Cellular Mechanism of Nutritionally Induced Insulin Resistance in Psammomys Obesus

Abstract

The sand rat (Psammomys obesus) is an animal model of nutritionally induced diabetes. We report here that several protein kinase C (PKC) isoforms (α, ε, and ζ, representing all three subclasses of PKC) are overexpressed in the skeletal muscle of diabetic animals of this species. This is most prominent for the ε isotype of PKC. Interestingly, increased expression of PKCε could already be detected in normoinsulinemic, normoglycemic (prediabetic) animals of the diabetes-prone (DP) line when compared with a diabetes-resistant (DR) line.
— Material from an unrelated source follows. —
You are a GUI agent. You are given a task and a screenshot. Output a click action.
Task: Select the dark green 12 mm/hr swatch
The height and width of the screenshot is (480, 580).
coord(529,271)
In addition, plasma membrane (PM)–associated fractions of PKCα and PKCε were significantly increased in skeletal muscle of diabetic animals, suggesting chronic activation of these PKC isotypes in the diabetic state. The increased PM association of these PKC isotypes revealed a significant correlation with the diacylglycerol content in the muscle samples. Altered expression/activity of PKCε, in particular, may thus contribute to the development of diabetes in these animals; along with other PKC isotypes, it may be involved in the progression of the disease. This may possibly occur through inhibition of insulin receptor (IR) tyrosine kinase activity mediated by serine/threonine phosphorylation of the IR or insulin receptor substrate 1 (IRS-1). However, overexpression of PKCε also mediated downregulation of IR numbers in a cell culture model (HEK293), resulting in attenuation of insulin downstream signaling (reduced protein kinase B [PKB]/Akt activity). In accordance with this, we detected decreased ¹²⁵I-labeled insulin binding, probably reflecting a downregulation of IR numbers, in skeletal muscle of Psammomys animals from the DP line. The number of IRs was inversely correlated to both the expression and PM-associated levels of PKCε. These data suggest that overexpression of PKCε may be causally related to the development of insulin resistance in these animals, possibly by increasing the degradation of IRs.